# CONSIGNE DE TRAVAIL 1
Recopiez fidèlement le passage du texte de l'exercice qui commence aux mots « Je crois que » et s'arrête après les mots « de votre temps. ».
# CONSIGNE DE TRAVAIL 2
Indiquez par oui ou par non si chacune des affirmations (a), (b) et (c) s'accorde avec le texte de l'exercice, en citant exactement les mots qui permettent de trancher.
(a) Le texte recommande de se confier d'abord à un thérapeute.
(b) Le texte affirme qu'il faut apprendre à ne rien faire par une pratique quotidienne.
(c) Le texte conseille de mettre sur papier ce qui vous stresse.
# CONSIGNE DE TRAVAIL 3
Répondez brièvement aux questions (a), (b) et (c) d'après le texte de l'exercice.
(a) Quelle date figure dans le texte ?
(b) Quel titre porte la partie numérotée 16 ?
(c) Que faut-il laisser le corps suivre ?

# TEXTE DE L'EXERCICE
┏━━
Si on vous brasse la bouteille et que vous sentez que le bouchon va céder, arrêtez-vous.
Parlez à la personne qui va le mieux vous comprendre, celle qui vous connaît bien, pour qui vous n’avez pas de secrets, c’est à dire vous-même.
Pas à un ami, ni à un collègue, ni à un voisin, ni à un thérapeute. Vous parlerez à ces gens, uniquement si votre bouchon a sauté et que, hélas votre bouteille est déjà vide.
Avez-vous déjà essayé de remettre en bouteille le contenu d’une bouteille de vin renversé ? Ce qui est perdu est perdu.
Si vous vivez un grand stress, c’est que vous laissez les événements extérieurs vous contrôler.
Mettez sur papier ce qui vous stresse et pourquoi selon vous. Rappelez-vous les stress que vous avez déjà vécus et combien ils vous rendent indifférent aujourd’hui.
Ayez une pensée pour tous les amis, parents ou connaissances qui sont décédés dans les cinq dernièresannées. Étaient-ils stressés ? Si vous désirez les rejoindre, continuez ainsi.
Évidemment vous mettrez fin à votre stress...

lundi 14 septembre 2009

16 - Rien de mieux que flâner

Combien d’entre nous anticipe avec impatience l’âge de la retraite. Mais pour faire quoi ? Justement pour ne rien faire.
Je crois que c’est une grave erreur de penser ainsi. On ne peut du jour au lendemain ne rien faire. Il faut apprendre à ne rien faire par une pratique quotidienne.
Si vous n’avez rien à faire et bien faites-le bien.
Chaque jour prenez un moment à vous et pour vous. Ne faites rien. Cinq, dix, trente, soixante minutes, soyez maître de votre temps.
Flâner simplement. Laissez votre esprit se promener, vagabonder là où il veut bien vous amener, vous ferez même des découvertes.
Laissez votre corps suivre les mouvements de l’esprit, laissez-le se reposer là où il se sent bien, installé dans un fauteuil confortable, sur une chaise longue, étendu sur le canapé ou simplement sur le tapis du salon.
┗━━
# EXTRAIT DE DONNÉES
┏━━
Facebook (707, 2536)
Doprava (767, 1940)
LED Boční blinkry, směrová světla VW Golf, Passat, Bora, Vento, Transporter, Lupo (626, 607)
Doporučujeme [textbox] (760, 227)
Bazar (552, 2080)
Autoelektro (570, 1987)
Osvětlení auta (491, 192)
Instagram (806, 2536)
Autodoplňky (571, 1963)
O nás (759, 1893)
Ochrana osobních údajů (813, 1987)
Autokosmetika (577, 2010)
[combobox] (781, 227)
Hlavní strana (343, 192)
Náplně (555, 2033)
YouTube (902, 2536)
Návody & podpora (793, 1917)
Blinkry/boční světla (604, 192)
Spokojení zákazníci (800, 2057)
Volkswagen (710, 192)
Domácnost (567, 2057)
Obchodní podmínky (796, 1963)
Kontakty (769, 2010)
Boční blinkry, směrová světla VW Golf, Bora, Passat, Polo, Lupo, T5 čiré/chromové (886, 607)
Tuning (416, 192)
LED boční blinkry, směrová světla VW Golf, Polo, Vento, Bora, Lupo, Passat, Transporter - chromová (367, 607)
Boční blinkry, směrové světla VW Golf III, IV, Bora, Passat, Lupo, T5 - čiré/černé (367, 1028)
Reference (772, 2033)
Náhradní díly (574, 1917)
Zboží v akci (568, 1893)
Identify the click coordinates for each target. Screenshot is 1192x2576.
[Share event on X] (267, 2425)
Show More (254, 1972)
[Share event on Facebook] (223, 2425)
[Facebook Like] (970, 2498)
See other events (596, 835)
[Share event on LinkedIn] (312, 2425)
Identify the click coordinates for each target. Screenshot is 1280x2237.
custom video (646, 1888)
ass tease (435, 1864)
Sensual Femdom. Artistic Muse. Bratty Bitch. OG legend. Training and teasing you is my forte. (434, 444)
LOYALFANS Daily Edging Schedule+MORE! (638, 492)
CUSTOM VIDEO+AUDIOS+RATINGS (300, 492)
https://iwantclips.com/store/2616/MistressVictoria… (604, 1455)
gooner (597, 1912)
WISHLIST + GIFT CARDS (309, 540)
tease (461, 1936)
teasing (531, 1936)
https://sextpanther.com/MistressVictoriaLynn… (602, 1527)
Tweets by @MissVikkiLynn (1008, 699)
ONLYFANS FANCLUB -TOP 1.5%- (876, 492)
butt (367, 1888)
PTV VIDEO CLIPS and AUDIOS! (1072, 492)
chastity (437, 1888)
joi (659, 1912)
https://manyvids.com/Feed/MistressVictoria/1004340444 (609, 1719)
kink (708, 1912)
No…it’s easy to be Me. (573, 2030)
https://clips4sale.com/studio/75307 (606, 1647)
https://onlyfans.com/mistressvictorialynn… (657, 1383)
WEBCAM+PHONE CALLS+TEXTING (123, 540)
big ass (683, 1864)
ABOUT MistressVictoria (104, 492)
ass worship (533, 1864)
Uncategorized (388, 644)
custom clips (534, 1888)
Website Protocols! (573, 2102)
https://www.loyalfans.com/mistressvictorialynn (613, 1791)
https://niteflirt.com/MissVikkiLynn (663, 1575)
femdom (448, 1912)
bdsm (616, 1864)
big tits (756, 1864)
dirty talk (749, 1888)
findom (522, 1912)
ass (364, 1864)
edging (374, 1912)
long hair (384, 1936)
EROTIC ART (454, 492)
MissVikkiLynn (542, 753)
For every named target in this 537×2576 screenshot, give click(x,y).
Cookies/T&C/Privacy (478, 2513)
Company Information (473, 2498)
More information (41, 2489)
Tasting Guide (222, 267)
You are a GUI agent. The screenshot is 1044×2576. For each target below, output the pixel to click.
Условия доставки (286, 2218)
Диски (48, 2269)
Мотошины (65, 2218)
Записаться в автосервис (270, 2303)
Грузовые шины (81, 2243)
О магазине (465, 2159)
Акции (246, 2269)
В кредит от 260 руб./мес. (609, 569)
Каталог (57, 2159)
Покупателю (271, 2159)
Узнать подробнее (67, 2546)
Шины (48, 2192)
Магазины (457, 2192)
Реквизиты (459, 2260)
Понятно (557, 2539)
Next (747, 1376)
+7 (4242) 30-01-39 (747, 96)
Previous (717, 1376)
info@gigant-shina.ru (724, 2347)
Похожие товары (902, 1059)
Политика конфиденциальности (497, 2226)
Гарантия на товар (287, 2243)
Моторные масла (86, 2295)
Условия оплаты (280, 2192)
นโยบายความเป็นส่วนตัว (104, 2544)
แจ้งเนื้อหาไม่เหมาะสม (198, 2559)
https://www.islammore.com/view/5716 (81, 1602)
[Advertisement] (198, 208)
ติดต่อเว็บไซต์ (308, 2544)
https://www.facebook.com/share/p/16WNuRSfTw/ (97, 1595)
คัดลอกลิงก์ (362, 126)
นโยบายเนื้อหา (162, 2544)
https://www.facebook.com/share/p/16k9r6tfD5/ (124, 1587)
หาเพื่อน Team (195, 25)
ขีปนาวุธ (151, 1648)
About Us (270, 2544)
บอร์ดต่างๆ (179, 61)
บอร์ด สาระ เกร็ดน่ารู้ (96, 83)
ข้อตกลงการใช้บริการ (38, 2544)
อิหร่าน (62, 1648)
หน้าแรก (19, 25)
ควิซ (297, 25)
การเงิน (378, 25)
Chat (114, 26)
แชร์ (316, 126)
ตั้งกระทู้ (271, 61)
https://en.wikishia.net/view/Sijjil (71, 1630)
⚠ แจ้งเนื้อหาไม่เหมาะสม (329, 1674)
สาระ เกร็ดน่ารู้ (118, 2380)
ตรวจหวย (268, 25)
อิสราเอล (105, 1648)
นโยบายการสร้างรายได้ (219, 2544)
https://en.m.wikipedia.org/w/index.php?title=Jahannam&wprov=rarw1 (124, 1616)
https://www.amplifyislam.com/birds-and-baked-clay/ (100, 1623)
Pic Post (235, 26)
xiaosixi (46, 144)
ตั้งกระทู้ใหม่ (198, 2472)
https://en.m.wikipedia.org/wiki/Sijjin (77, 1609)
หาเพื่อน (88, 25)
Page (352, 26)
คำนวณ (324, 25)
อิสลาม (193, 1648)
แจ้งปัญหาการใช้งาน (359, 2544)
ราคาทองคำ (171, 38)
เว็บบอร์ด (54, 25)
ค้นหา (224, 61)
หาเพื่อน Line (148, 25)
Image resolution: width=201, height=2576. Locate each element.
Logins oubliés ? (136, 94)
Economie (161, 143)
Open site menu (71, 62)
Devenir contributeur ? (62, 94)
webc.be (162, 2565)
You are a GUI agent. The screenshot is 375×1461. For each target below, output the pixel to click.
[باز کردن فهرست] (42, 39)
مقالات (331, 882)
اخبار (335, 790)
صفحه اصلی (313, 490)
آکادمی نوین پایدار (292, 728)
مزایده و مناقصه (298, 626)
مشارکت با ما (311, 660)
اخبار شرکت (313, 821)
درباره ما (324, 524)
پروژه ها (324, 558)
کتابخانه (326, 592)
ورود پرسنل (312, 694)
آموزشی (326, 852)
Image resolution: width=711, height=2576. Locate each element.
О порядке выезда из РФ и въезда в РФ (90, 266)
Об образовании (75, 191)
┗━━
# ZONE DE RÉPONSE 1
Je crois que c’est une grave erreur de penser ainsi. On ne peut du jour au lendemain ne rien faire. Il faut apprendre à ne rien faire par une pratique quotidienne.
Si vous n’avez rien à faire et bien faites-le bien.
Chaque jour prenez un moment à vous et pour vous. Ne faites rien. Cinq, dix, trente, soixante minutes, soyez maître de votre temps.

# ZONE DE RÉPONSE 2
(a) Non : « Pas à un ami, ni à un collègue, ni à un voisin, ni à un thérapeute. »
(b) Oui : « Il faut apprendre à ne rien faire par une pratique quotidienne. »
(c) Oui : « Mettez sur papier ce qui vous stresse et pourquoi selon vous. »

# ZONE DE RÉPONSE 3
(a) Lundi 14 septembre 2009.
(b) « Rien de mieux que flâner ».
(c) Les mouvements de l'esprit.